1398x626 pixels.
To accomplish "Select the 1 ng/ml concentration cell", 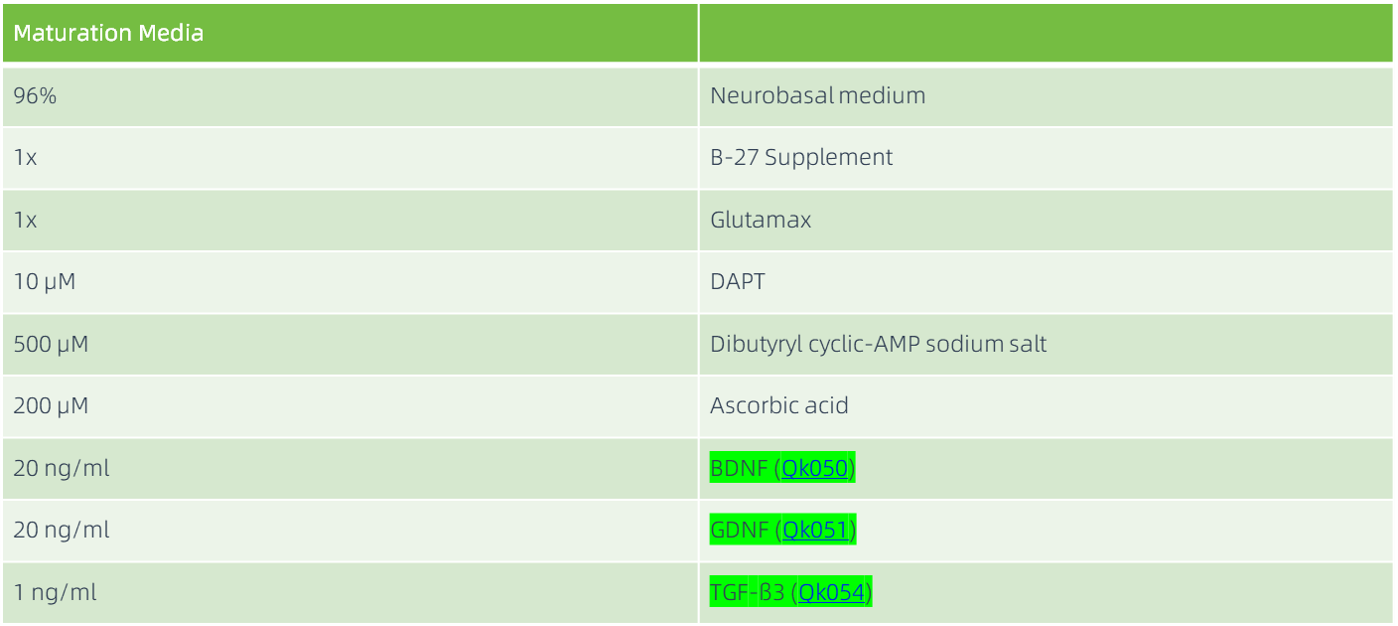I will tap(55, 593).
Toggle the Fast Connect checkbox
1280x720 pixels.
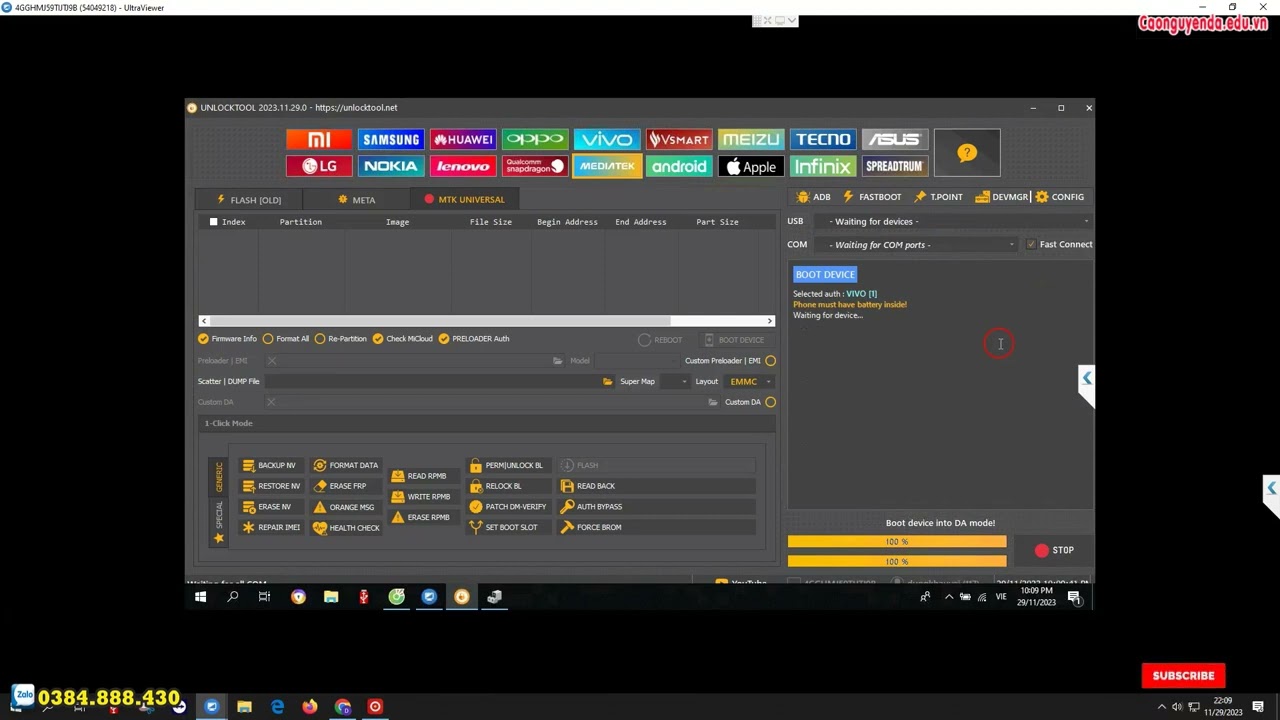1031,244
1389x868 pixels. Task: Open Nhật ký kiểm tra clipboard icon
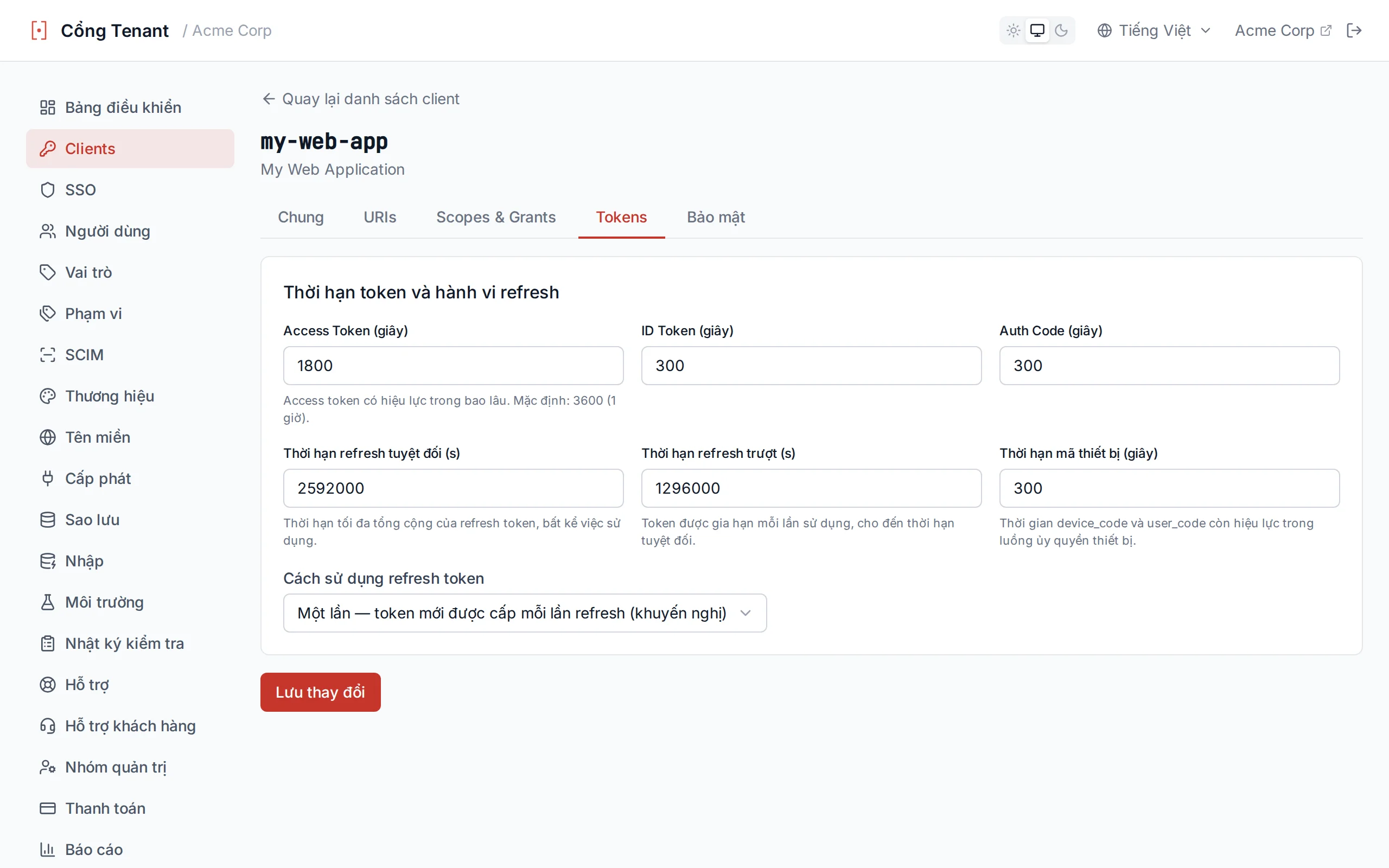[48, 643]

----------

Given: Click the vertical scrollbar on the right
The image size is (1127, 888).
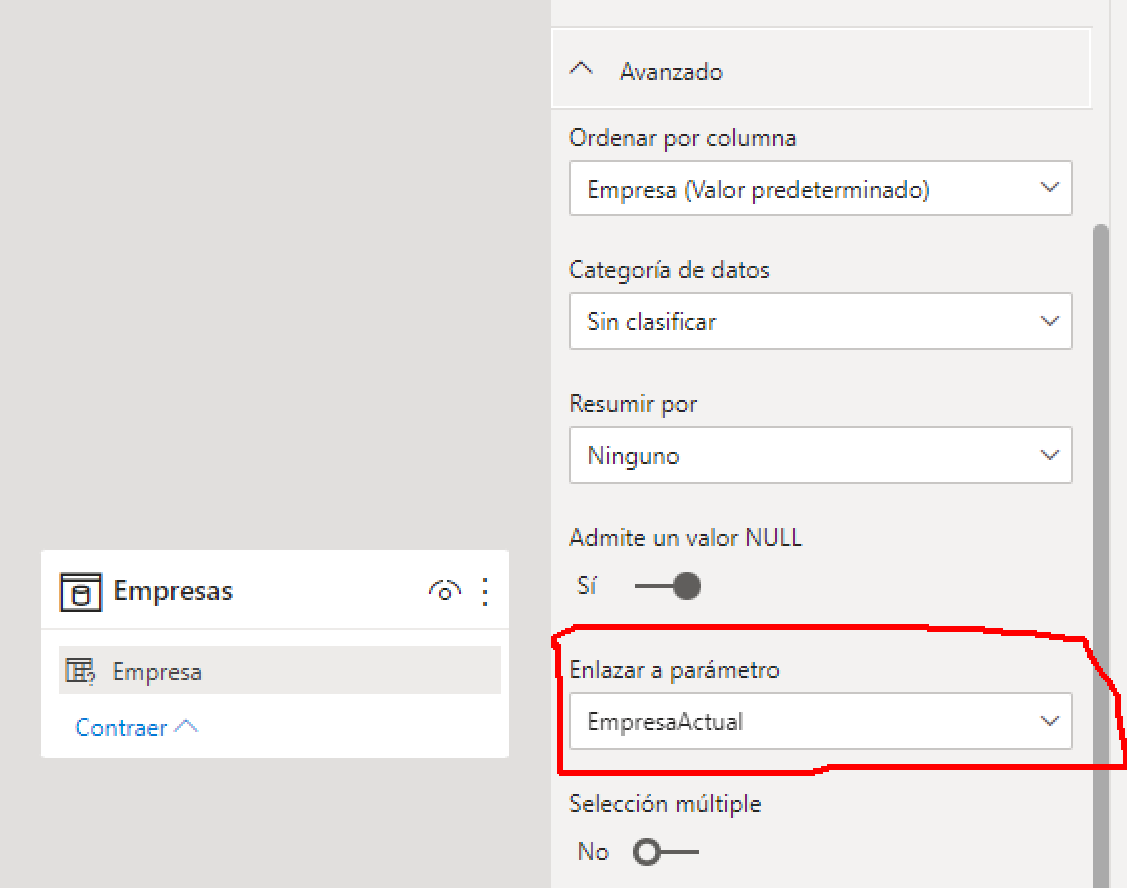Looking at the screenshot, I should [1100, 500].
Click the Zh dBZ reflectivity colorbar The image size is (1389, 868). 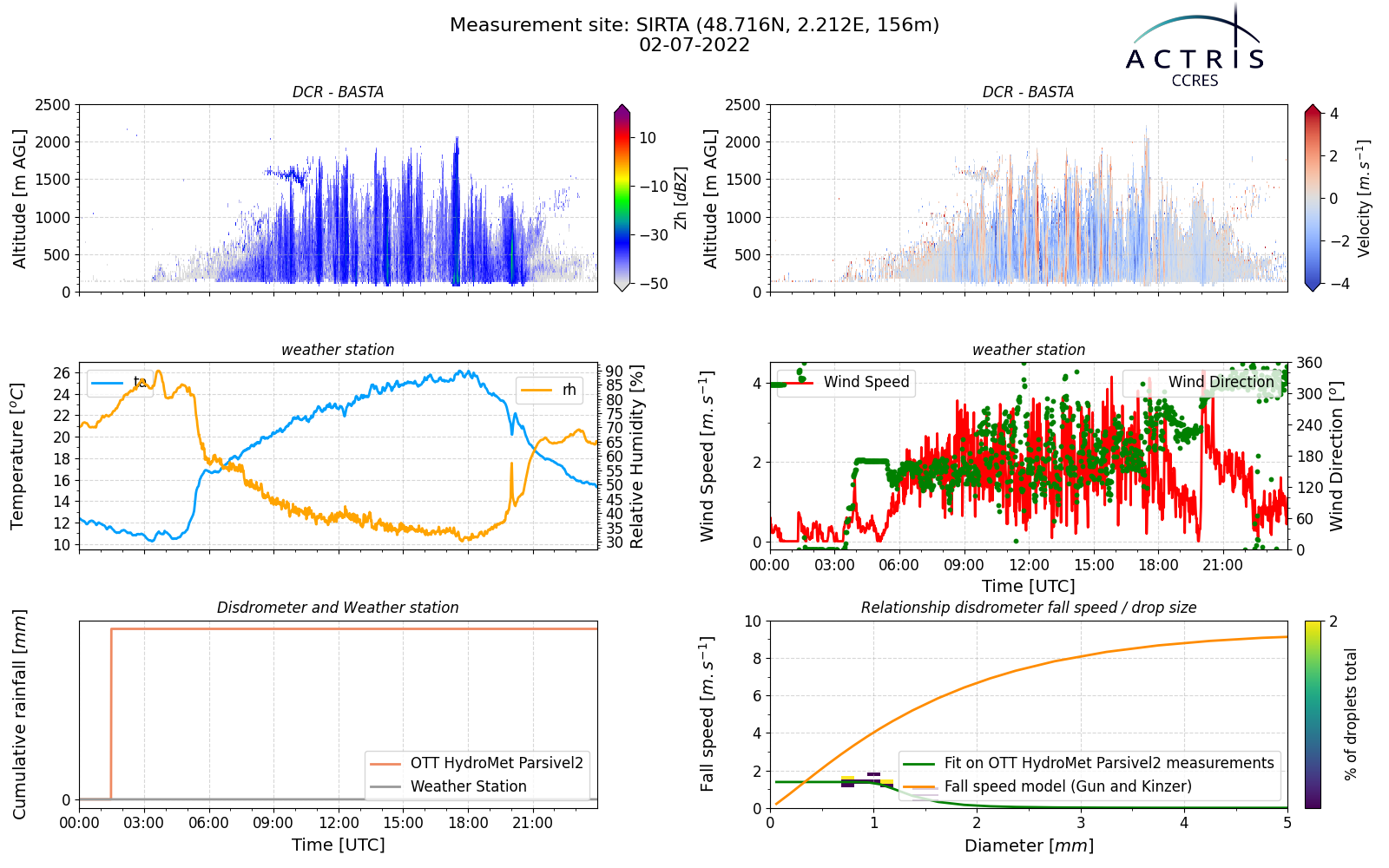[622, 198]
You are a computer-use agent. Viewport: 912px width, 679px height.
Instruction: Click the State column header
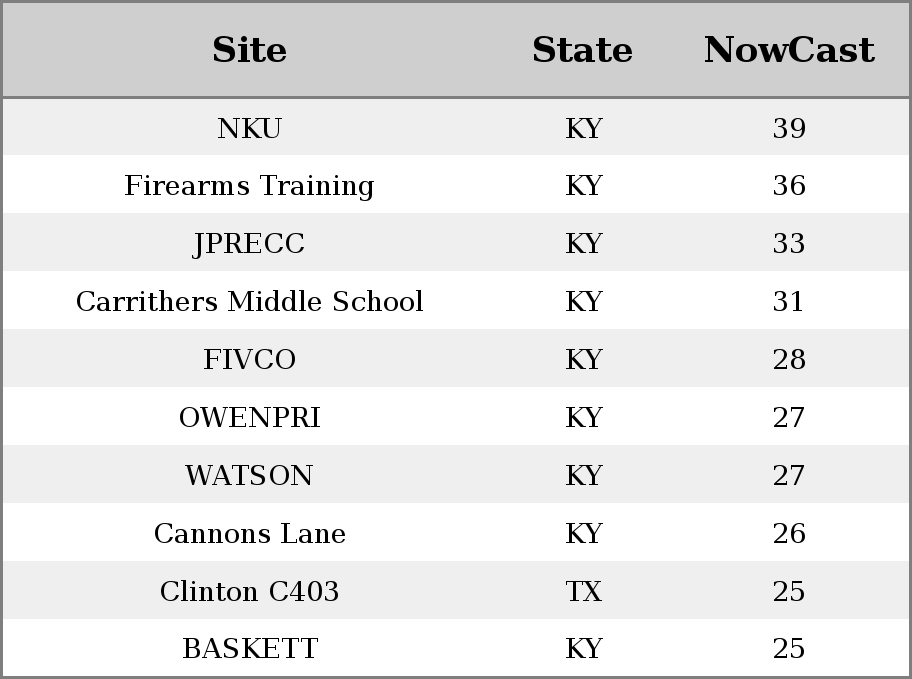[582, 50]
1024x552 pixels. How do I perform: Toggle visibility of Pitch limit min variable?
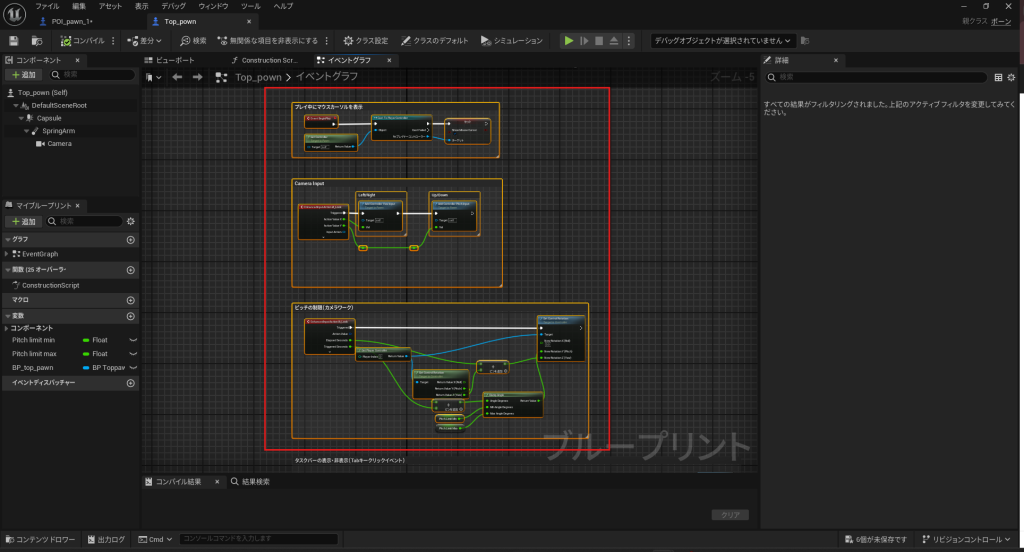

----------

Would you copy, word for word, only the lines above from the one containing "You are a computer-use" through the one containing "1024x552 pixels. How", both included, and please leave out the pictures?

You are a computer-use agent. Viewport: 912px width, 679px height.
Instruction: Click the State column header
[582, 50]
1024x552 pixels. How do I perform: Toggle visibility of Pitch limit min variable?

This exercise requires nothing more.